T-ag assembly and the induction of the structural distortions in the flanking sequences are coupled processes. However, the exact stage in the assembly process at which the distortions take place is not known. Our experiments demonstrate that the flanking sequence distortions can be detected on plasmid substrates that support only hexamer formation. Therefore, the structural distortions in the flanking sequences are early events that do not require double-hexamer formation. Consistent with this proposal, Parsons et al. reported that T-ag assembled on the early (e.g., pentanucleotides 1, 2 + EP) and late (e.g., pentanucleotides 3, 4 and AT) halves of the core origin was able to catalyze the distortions of the proximal flanking sequences (52). Whether the conformational changes in the flanking sequences occur as a result of monomer binding, as a result of hexamer assembly, or at some intermediate stage is presently not known. Nevertheless, at some stage in the assembly process, the basic finger-boundary region recognition interface (32) is likely to play a role in the distortions in the flanking sequences. Furthermore, recognition of the structurally distortable sequences is probably coupled to the recognition of the GAGGC sequences by the A1 and B2 loops in the T-ag-obd.

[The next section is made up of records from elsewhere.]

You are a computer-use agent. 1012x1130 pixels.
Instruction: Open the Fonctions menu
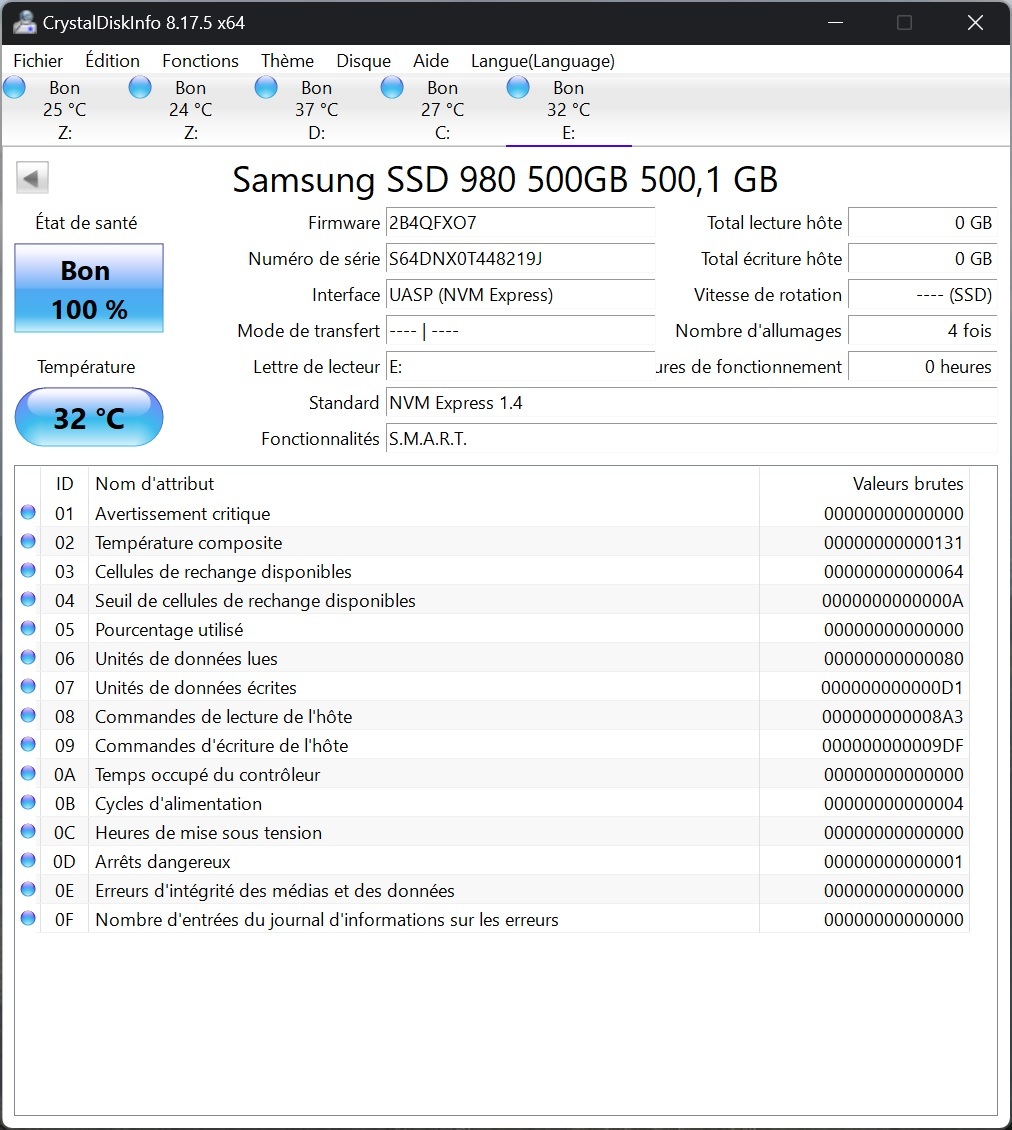(x=200, y=61)
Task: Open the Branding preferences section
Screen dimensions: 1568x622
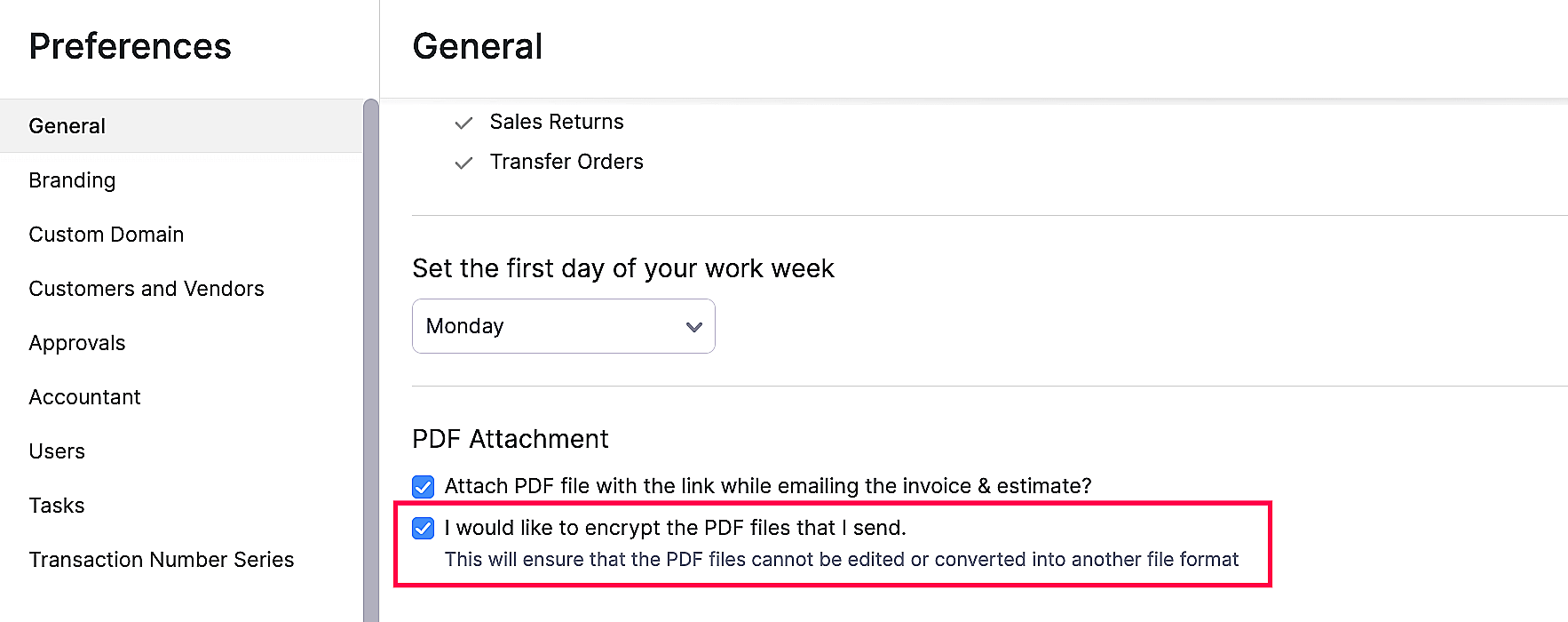Action: click(72, 180)
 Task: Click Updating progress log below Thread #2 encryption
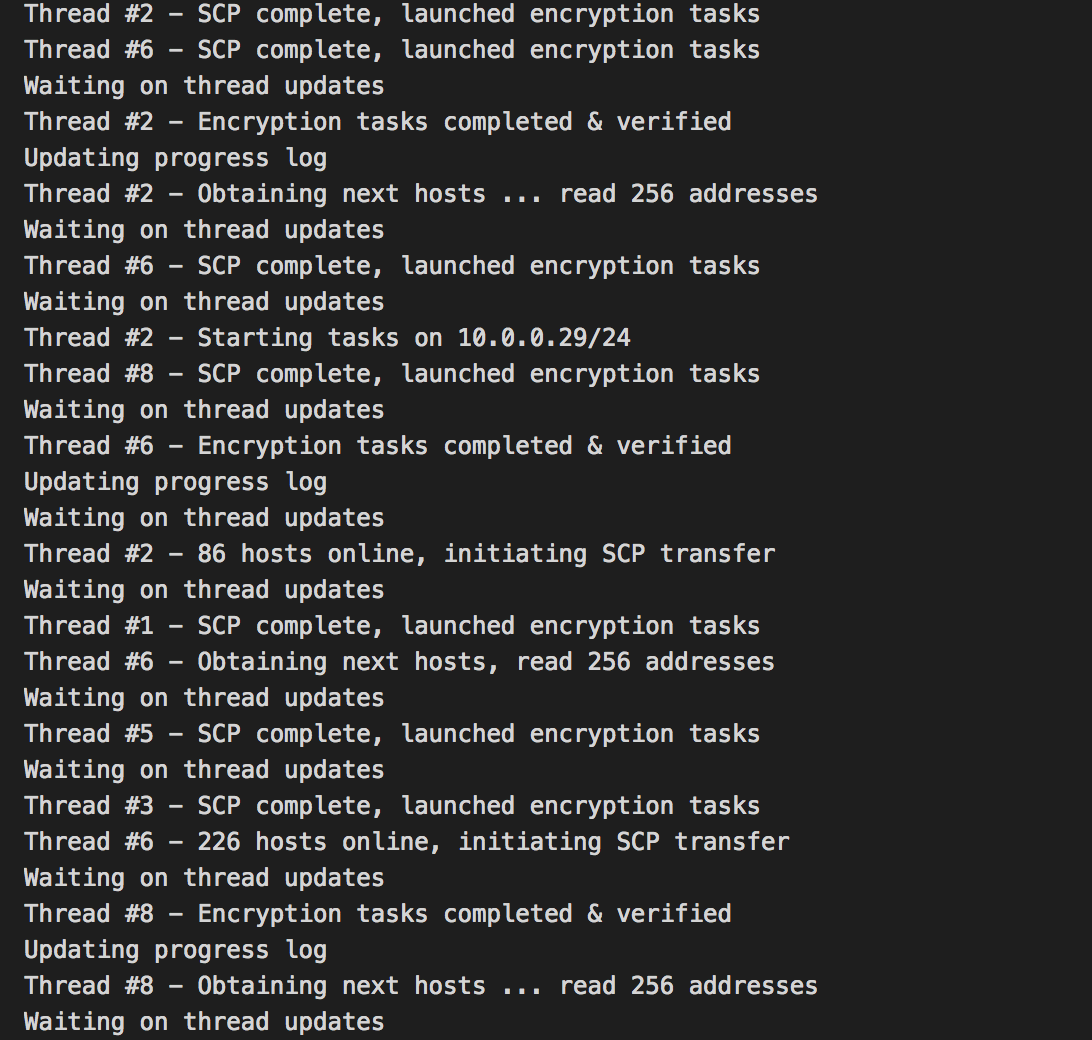(175, 158)
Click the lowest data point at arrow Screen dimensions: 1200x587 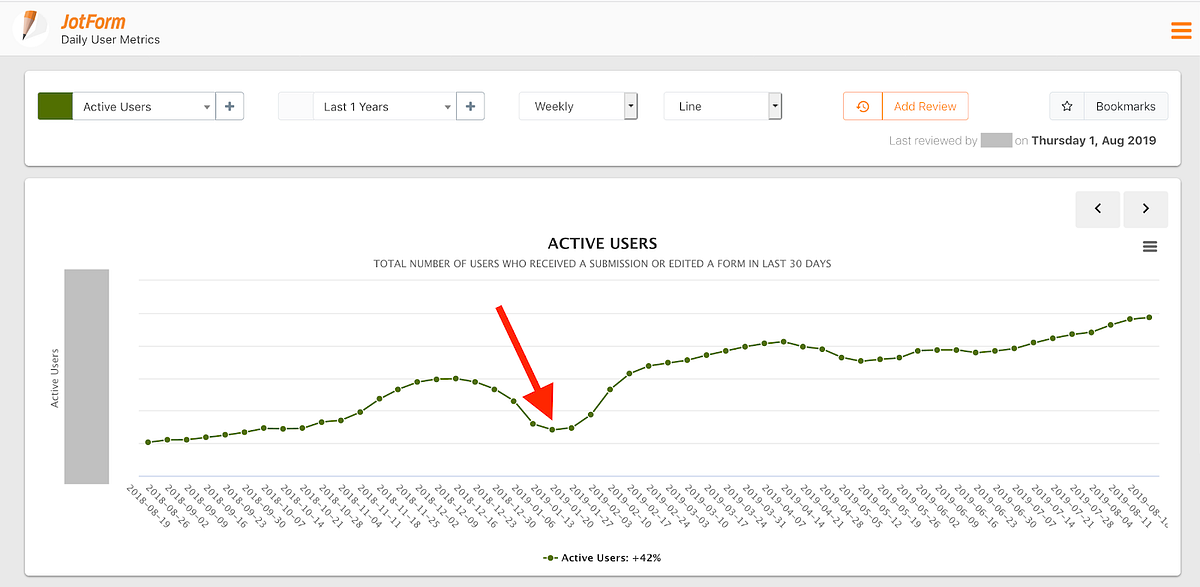552,430
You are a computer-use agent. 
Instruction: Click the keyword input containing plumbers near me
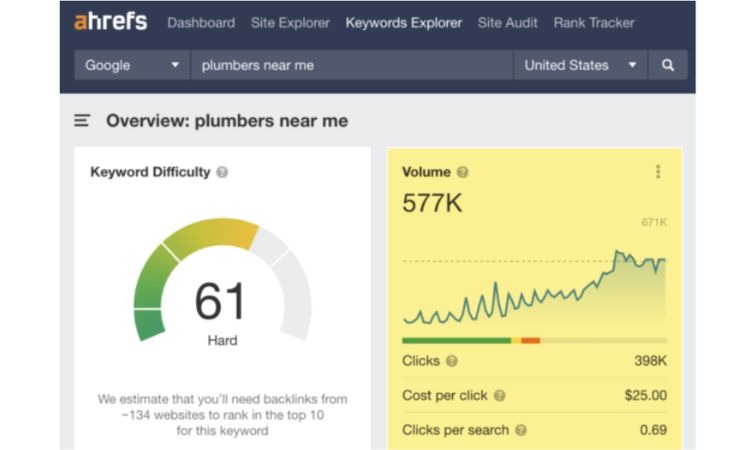[x=350, y=66]
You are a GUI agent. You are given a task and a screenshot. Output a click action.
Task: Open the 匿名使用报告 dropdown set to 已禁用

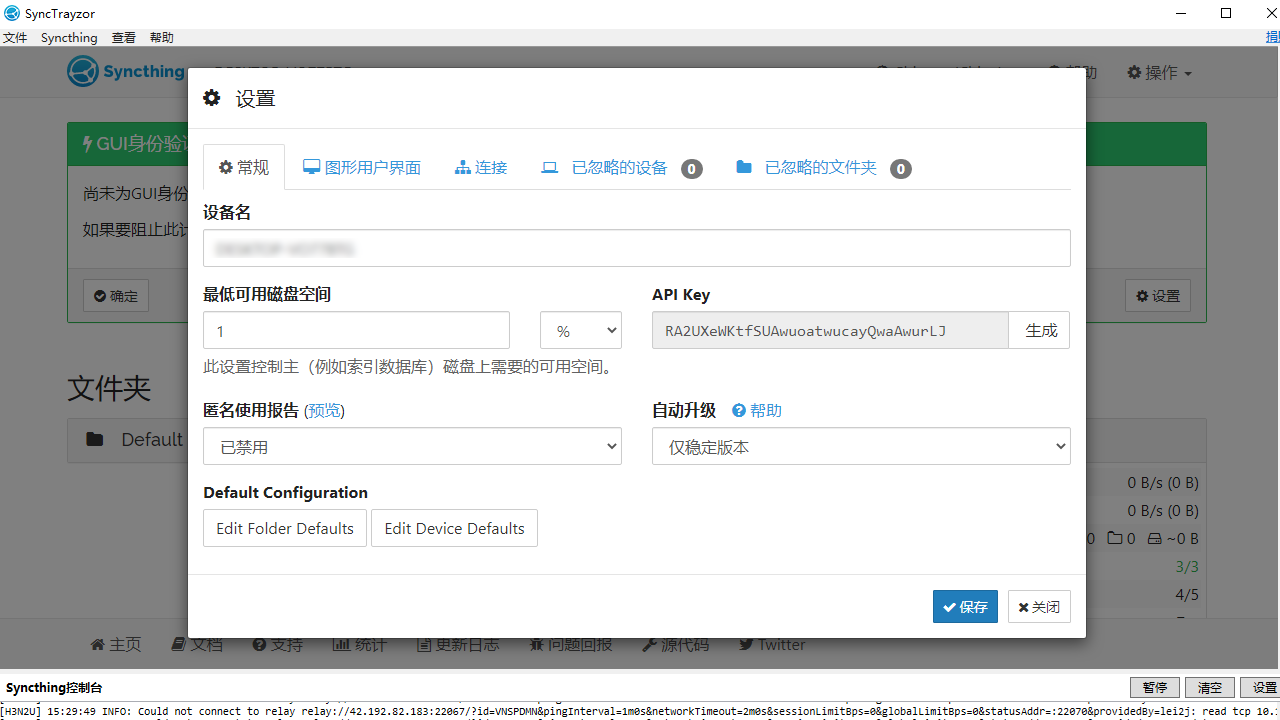click(x=412, y=446)
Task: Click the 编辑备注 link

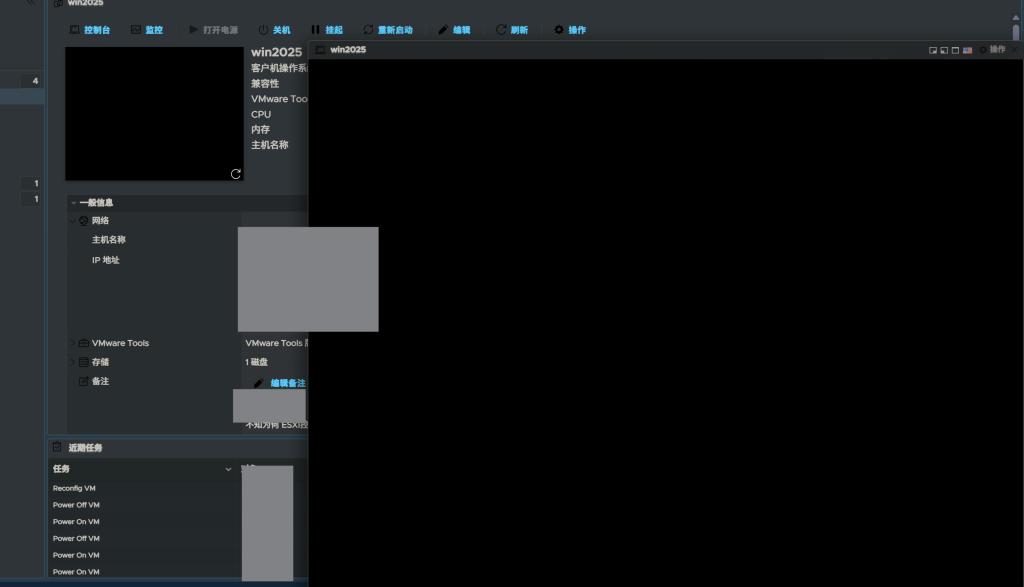Action: pos(287,383)
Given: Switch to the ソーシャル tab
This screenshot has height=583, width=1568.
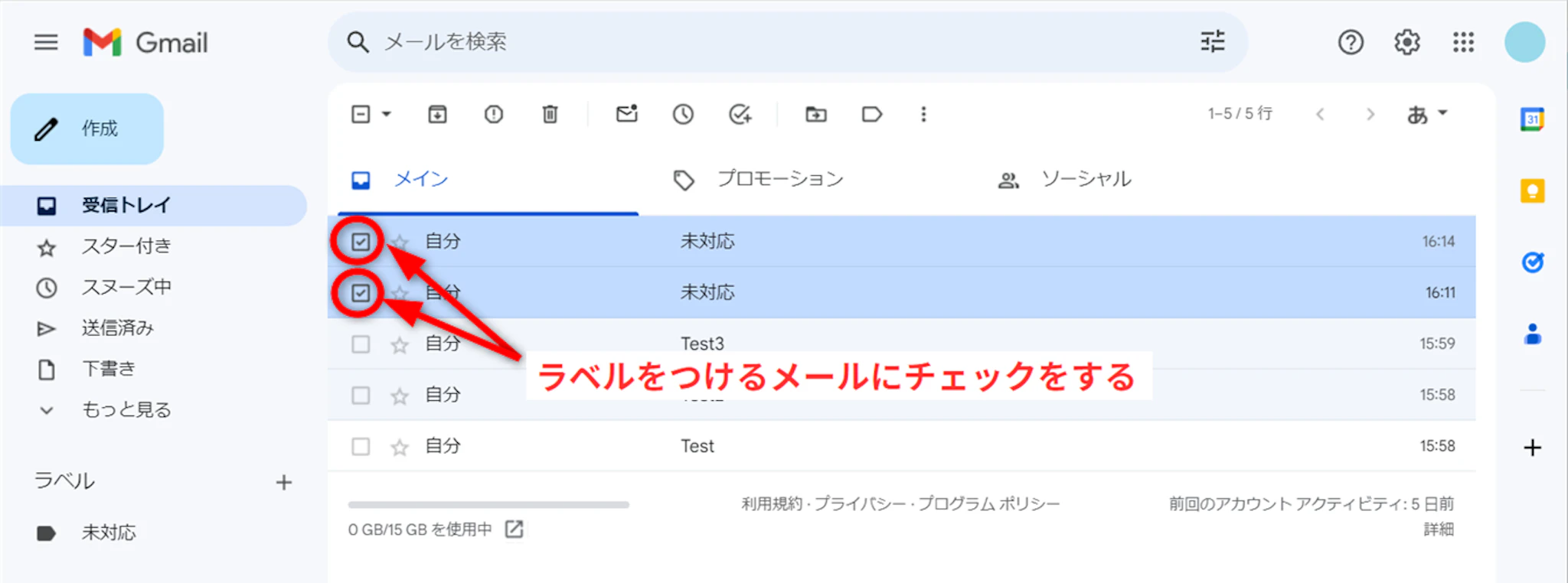Looking at the screenshot, I should click(x=1085, y=179).
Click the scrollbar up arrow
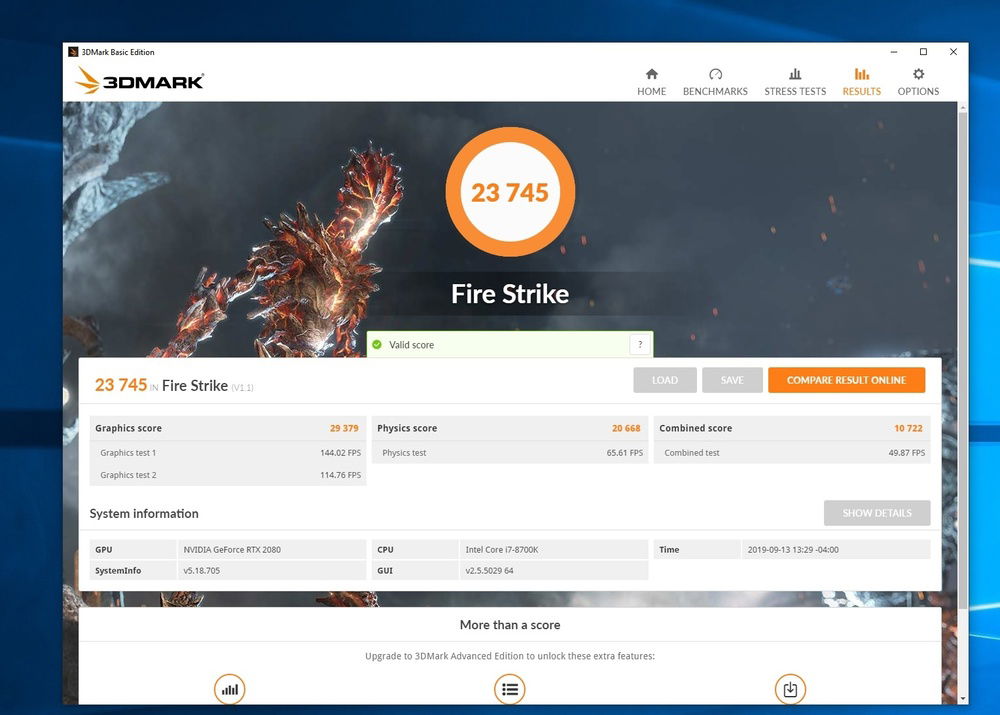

Relative to hexamer formation, the sequence requirements for double-hexamer assembly are complex. When phosphorylated on Thr124 (30), the second hexamer oligomerizes in a manner that is relatively independent of the presence of the second flanking sequence (Fig. 6 and 7) (2, 66); thus, it has reduced affinity for one of its associated flanking sequences (modeled in Fig. 8A). It is proposed that much of the binding energy necessary for formation of the second hexamer is derived from protein-protein interactions with the initially formed hexamer, a hypothesis supported by previous studies (47, 76). In contrast, our studies with the T124A mutant indicate that prior to phosphorylation of Thr124, the interactions between the helicase domains and the EP and AT-rich regions are maintained in each of the hexamers, a conclusion supported by previous experiments (2, 47). It follows that at non-S phases of the cell cycle, two hexamers may assemble on the core origin in a manner that preserves their independent status. However, upon phosphorylation of Thr124, possibly by a cyclin-dependent kinase (25), one of the hexamers releases its nonspecific interactions with the flanking sequence and initiates critical protein-protein interactions with the second hexamer. Finally, since double hexamers prefer to assemble on pentanucleotides 1 and 3 (33, 66), it is of interest that the pentanucleotide 1 boundary region is associated with a major groove while the pentanucleotide 3 boundary region is associated with both major and minor grooves (Fig. 4B). Therefore, relatively low affinity of the basic finger for the pentanucleotide 3 boundary region may help to explain the results summarized in Fig. 8A.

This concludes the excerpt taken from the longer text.